Austeridade ameaça a cobertura universal no Brasil

Michael Temer, o novo presidente interino do Brasil, do Partido Movimento Democrático Brasileiro (PMDB), agremiação de centro-direita, lançou uma agenda de medidas de austeridade para estimular o crescimento econômico. No manifesto batizado Uma Ponte Para Futuro, ele anunciou planos para reduzir gastos públicos, incluindo o setor da educação e da saúde. O orçamento mínimo garantido pela Constituição (3,8% do produto interno bruto, no momento) seria abolido. O novo ministro da Saúde, Ricardo Barros, revelou planos para acabar com a monitorização da qualidade dos cuidados de saúde privada pela Agência Nacional de Saúde Suplementar (ANS), incentivando os cidadãos brasileiros a procurar serviços de saúde privada em vez de contar com o sistema nacional de Saúde (o SUS).

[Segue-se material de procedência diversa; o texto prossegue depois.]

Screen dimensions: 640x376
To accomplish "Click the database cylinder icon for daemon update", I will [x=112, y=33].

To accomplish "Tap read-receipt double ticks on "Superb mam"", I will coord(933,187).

O corte na folha de pessoal de funcionários do Departamento Nacional de Auditoria Interna do Sistema Único de Saúde (DENASUS), responsáveis pela monitorização e avaliação do SUS, também sugerem tentativas do governo para desregulamentar e diminuir o papel dos cuidados de saúde pública.

Além disso, Barros anunciou em 21 de julho, 2016, uma redução da participação dos profissionais estrangeiros no Programa Mais Médicos, introduzido em 2013 pelo governo de Dilma Rousseff em resposta aos protestos realizados em todo o país por pessoas exigindo um melhor acesso aos cuidados em saúde. A participação de médicos estrangeiros no Brasil, principalmente de médicos cubanos, beneficiou os 63 milhões de brasileiros que vivem em áreas remotas e vulneráveis e que anteriormente sofriam com a escassez de profissionais de saúde. Em um país onde cerca de 80% da população depende exclusivamente do SUS, tais políticas pode causar consequências negativas generalizadas. Em meio a grave crise econômica, com a taxa de desemprego de mais de 11% e o produto interno bruto ter caído 5,4% em relação ao ano anterior, mais pessoas serão incapazes de pagar os cuidados de saúde privados e maior será o número de dependentes do cada vez mais estressado sistema público. Como resultado, as grandes realizações dos últimos 10 anos (aumento da cobertura dos cuidados de saúde universal, redução da mortalidade infantil e redução da mortalidade por doenças crônicas) são susceptíveis de serem revertidas.

A maioria dos membros do Congresso apoiou o impeachment da presidente Rousseff, de modo que as políticas neoliberais do governo interino poderão ser aprovadas. A ressurreição prevista da economia por meio de austeridade vai trazer desastres de saúde pública em alguns ou todos os aspectos acima mencionados. Os efeitos das recessões dependem principalmente da resposta dos políticos aos recentes indicadores. No entanto, protestos realizados em junho e julho de 2016 em defesa dos cuidados de saúde universal têm a capacidade de influenciar as políticas do governo.